The early Church, as portrayed in the Acts of the Apostles, reveals the visible form of this merciful mission. “They were of one heart and soul… and there was no needy person among them” (Acts 4:32–34). Mercy here takes on social, communal, and Eucharistic dimensions. The breaking of bread, the sharing of goods, and fidelity to prayer manifest a Church animated by the Spirit of the Resurrection. Where the Spirit is, there is communion; where there is communion, there is mercy in action. The eradication of need among them becomes their “thank you” to God—a lived gratitude that translates grace into responsibility. Thus, Divine Mercy is not confined to the confessional; it overflows into structures of charity, solidarity, and justice.

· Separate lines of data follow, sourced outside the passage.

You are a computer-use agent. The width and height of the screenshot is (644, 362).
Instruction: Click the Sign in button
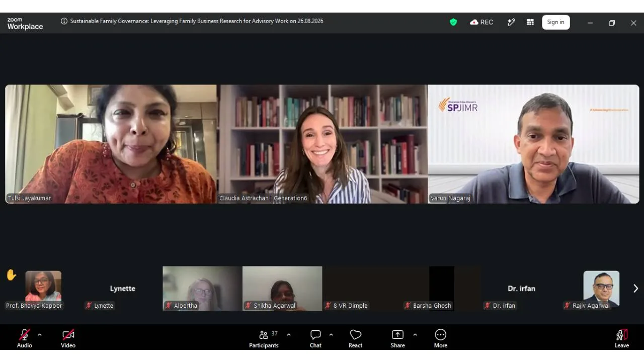tap(555, 22)
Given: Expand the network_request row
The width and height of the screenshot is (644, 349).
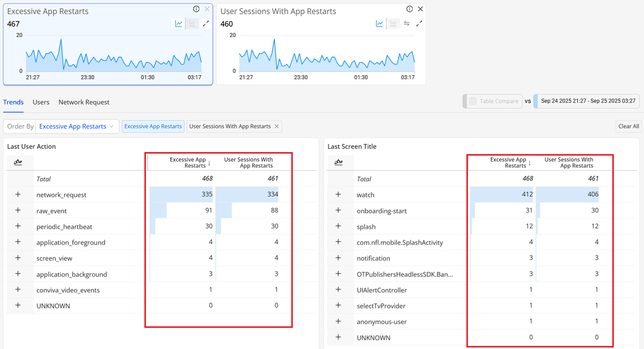Looking at the screenshot, I should tap(18, 194).
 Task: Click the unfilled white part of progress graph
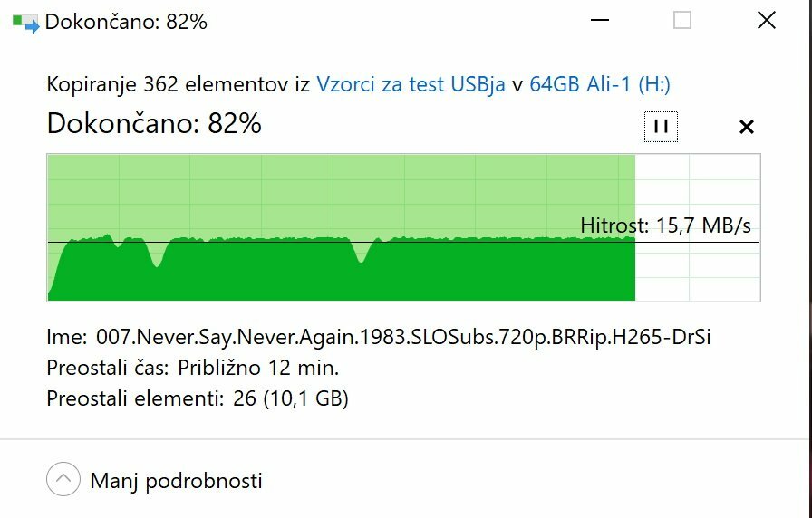[698, 227]
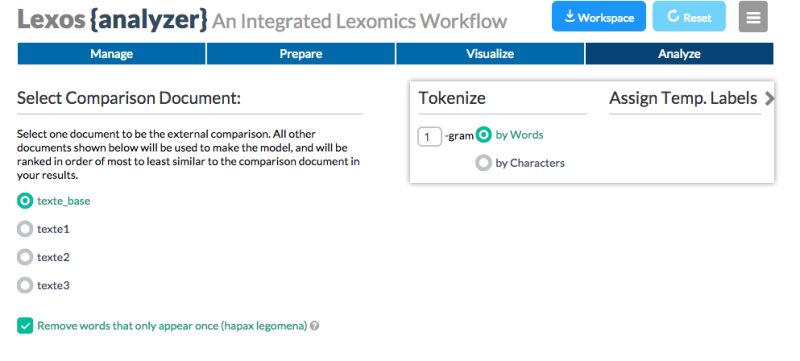Open the Visualize menu

tap(490, 54)
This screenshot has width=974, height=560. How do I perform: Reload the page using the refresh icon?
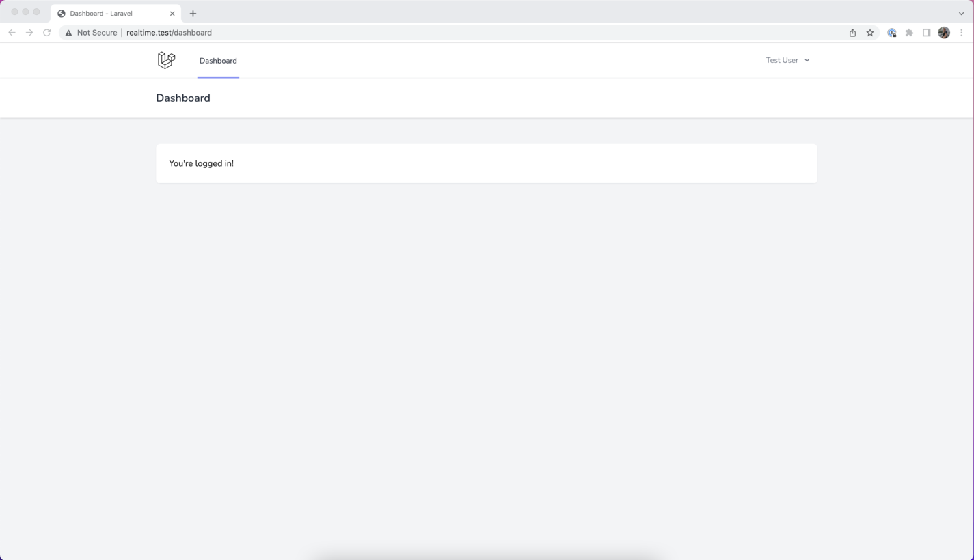tap(46, 32)
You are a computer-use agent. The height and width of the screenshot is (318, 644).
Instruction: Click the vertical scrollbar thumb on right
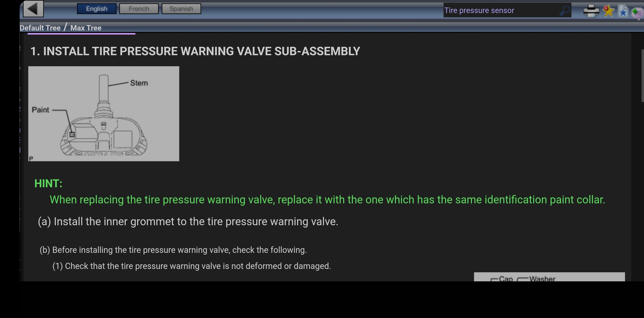click(643, 76)
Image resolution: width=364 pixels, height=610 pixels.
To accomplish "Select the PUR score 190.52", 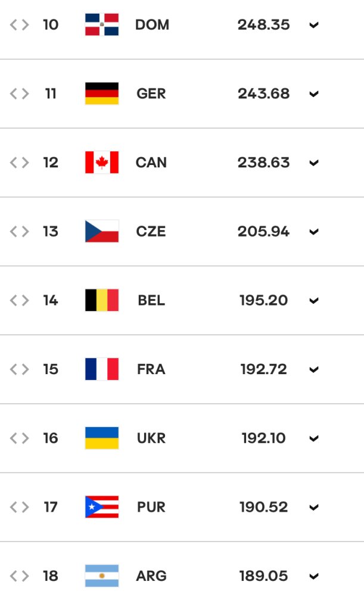I will point(264,506).
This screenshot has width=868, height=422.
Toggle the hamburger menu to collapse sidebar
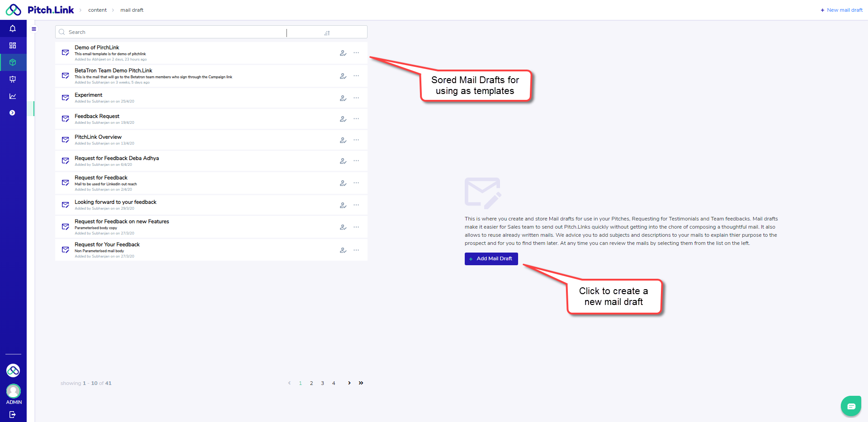point(34,29)
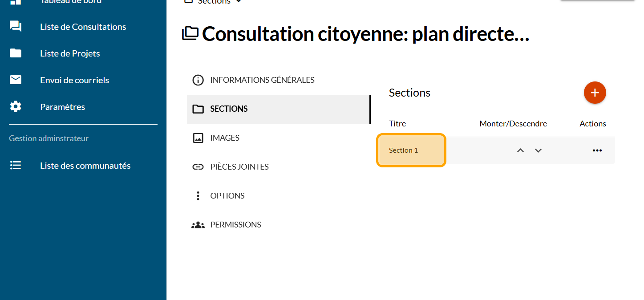Move Section 1 up with the up chevron

pyautogui.click(x=520, y=150)
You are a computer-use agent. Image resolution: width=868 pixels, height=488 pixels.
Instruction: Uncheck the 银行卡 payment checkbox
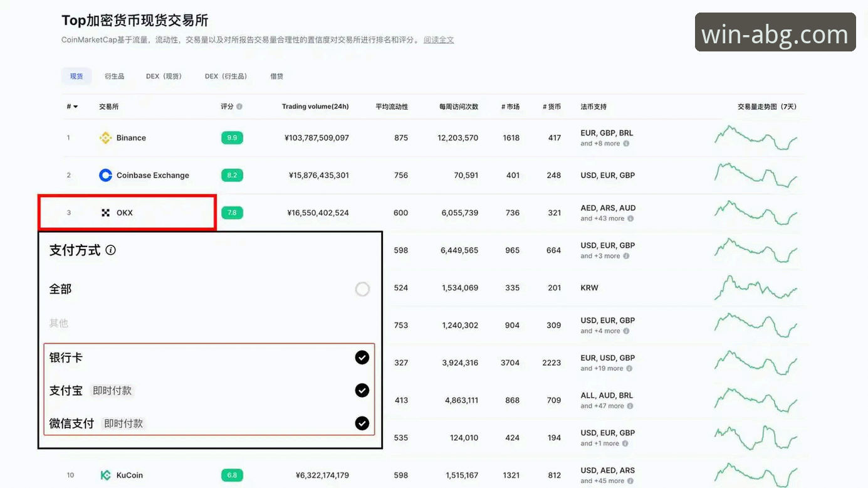362,357
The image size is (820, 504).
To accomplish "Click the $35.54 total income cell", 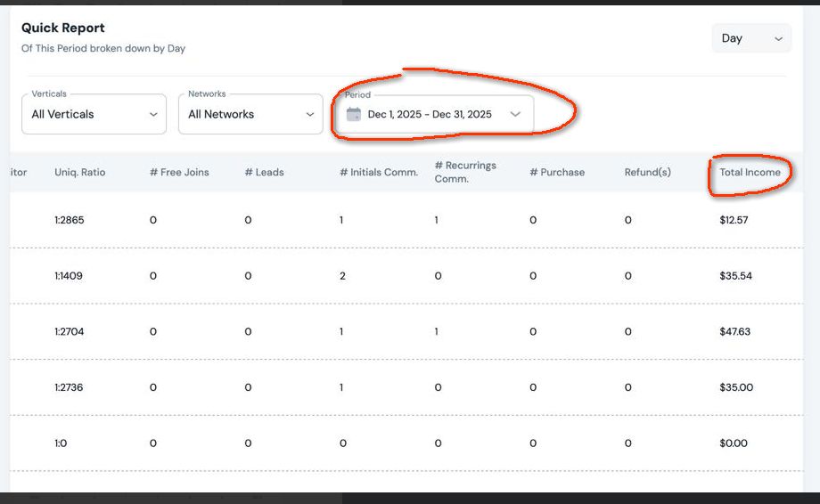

The Church of the First Day of the Week is, therefore, a Eucharistic community that both celebrates and becomes the mercy it proclaims.

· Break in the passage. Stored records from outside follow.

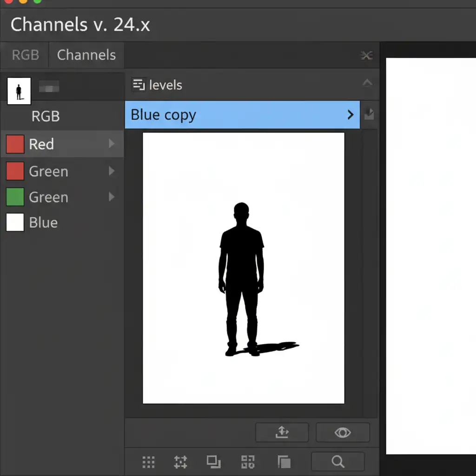Click the levels list icon

click(139, 85)
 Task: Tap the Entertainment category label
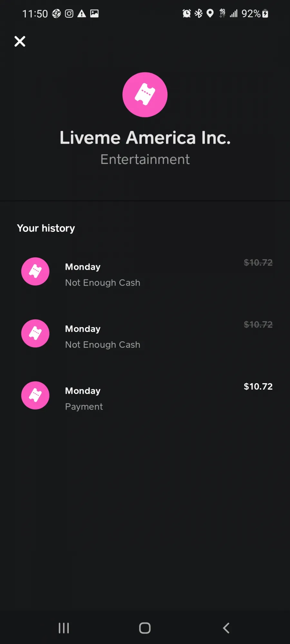[145, 159]
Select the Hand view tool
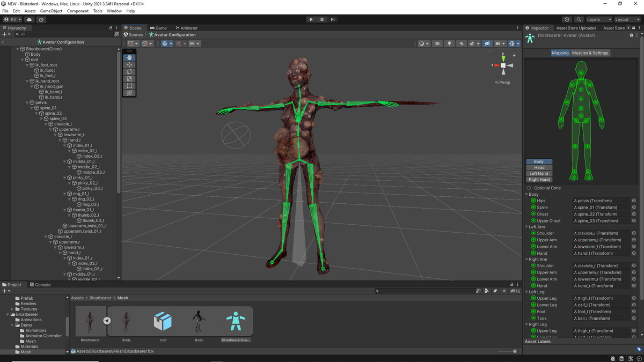The image size is (644, 362). [129, 57]
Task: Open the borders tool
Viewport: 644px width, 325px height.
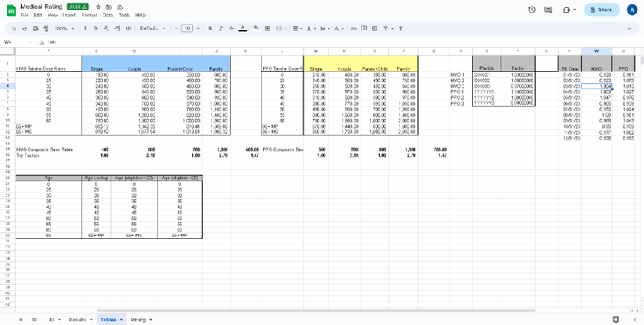Action: 267,28
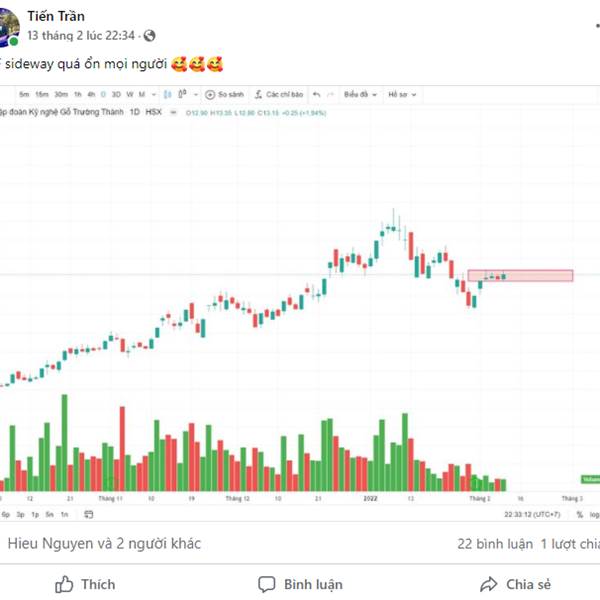Open the 22 bình luận comments count
This screenshot has height=600, width=600.
click(495, 544)
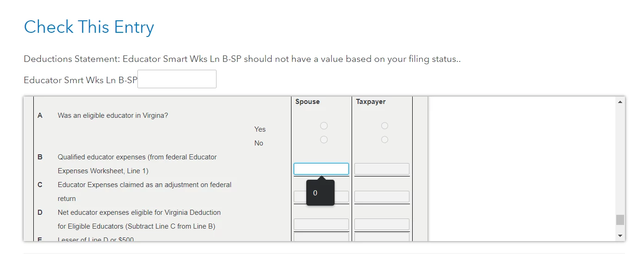Viewport: 644px width, 267px height.
Task: Click Taxpayer Line D net educator expenses field
Action: click(x=382, y=225)
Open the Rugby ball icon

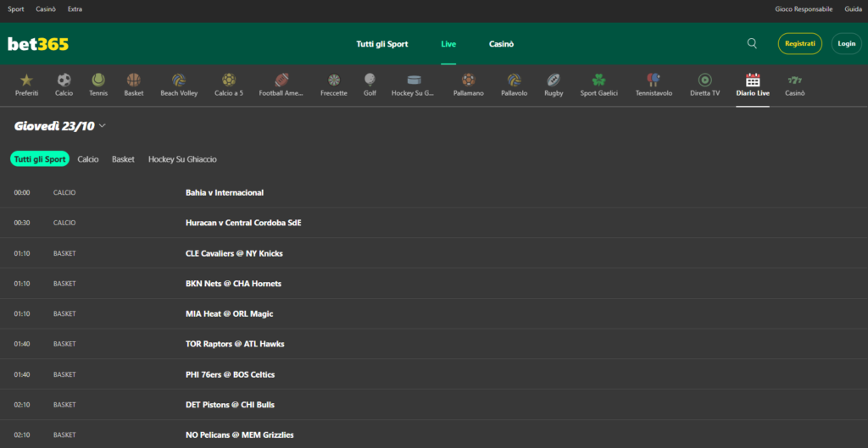[x=554, y=80]
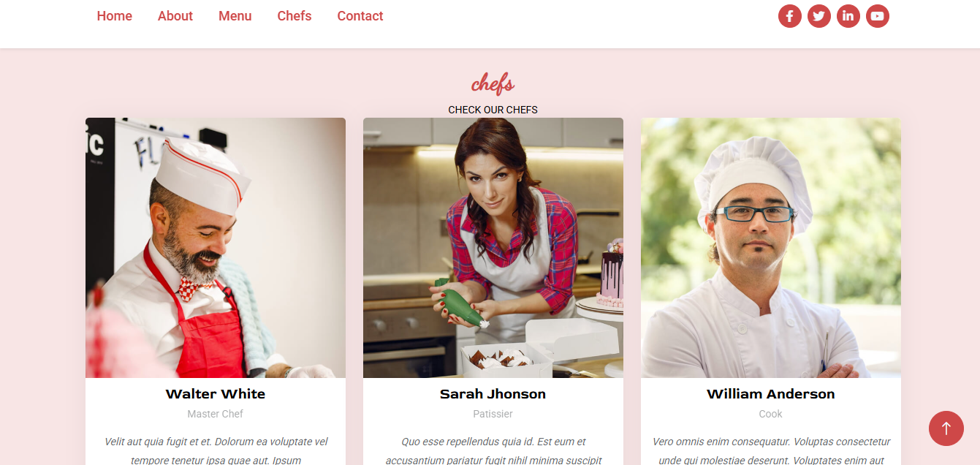Click the William Anderson name heading

[771, 394]
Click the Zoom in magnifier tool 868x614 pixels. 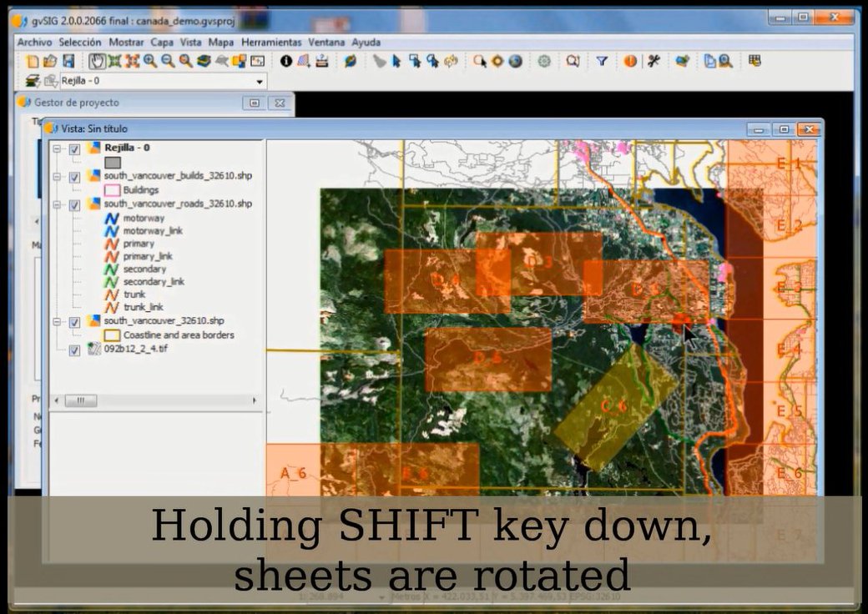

Yet this mission unfolds within the tension of faith and doubt, courage and fear, suffering and hope. Thomas stands as the icon of every believer who struggles to believe without seeing. “Blessed are those who have not seen and yet believe” (John 20:29) shifts the locus of faith from empirical proof to spiritual experience. In a world marked by violence, injustice, and personal woundedness, the call to forgive can seem impossible. But the Spirit of the Resurrection makes possible what human strength cannot achieve. The same Spirit who raised Christ from the dead empowers us to forgive enemies, to persevere in trials, and to proclaim hope in the face of despair. Thus, even our wounds become witnesses; even our struggles become sermons. Like the Apostle John on Patmos (Rev 1:9), our fidelity amid suffering becomes a testimony that mercy is stronger than sin and life stronger than death.

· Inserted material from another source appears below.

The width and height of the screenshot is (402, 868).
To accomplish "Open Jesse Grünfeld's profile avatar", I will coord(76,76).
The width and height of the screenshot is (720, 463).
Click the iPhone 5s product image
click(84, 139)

Therefore, Divine Mercy Sunday is not merely a devotion—it is a vocation. We are not passive recipients but active protagonists of God’s mercy in the world. Each act of forgiveness, each word of hope, each gesture of charity becomes a proclamation that Christ is risen and mercy is alive. The world does not need abstract theories of mercy; it needs living witnesses—men and women whose lives incarnate the compassion of God. Indeed, you and I are those witnesses. We are the continuation of Christ’s presence, the extension of his wounds, the voice of his peace: “Peace be with you.” Sent by the Father, empowered by the Spirit, configured to Christ—we are, in truth, missionaries of Mercy.
Assignment for the Week :
Could you pray Divine Mercy chaplet this week?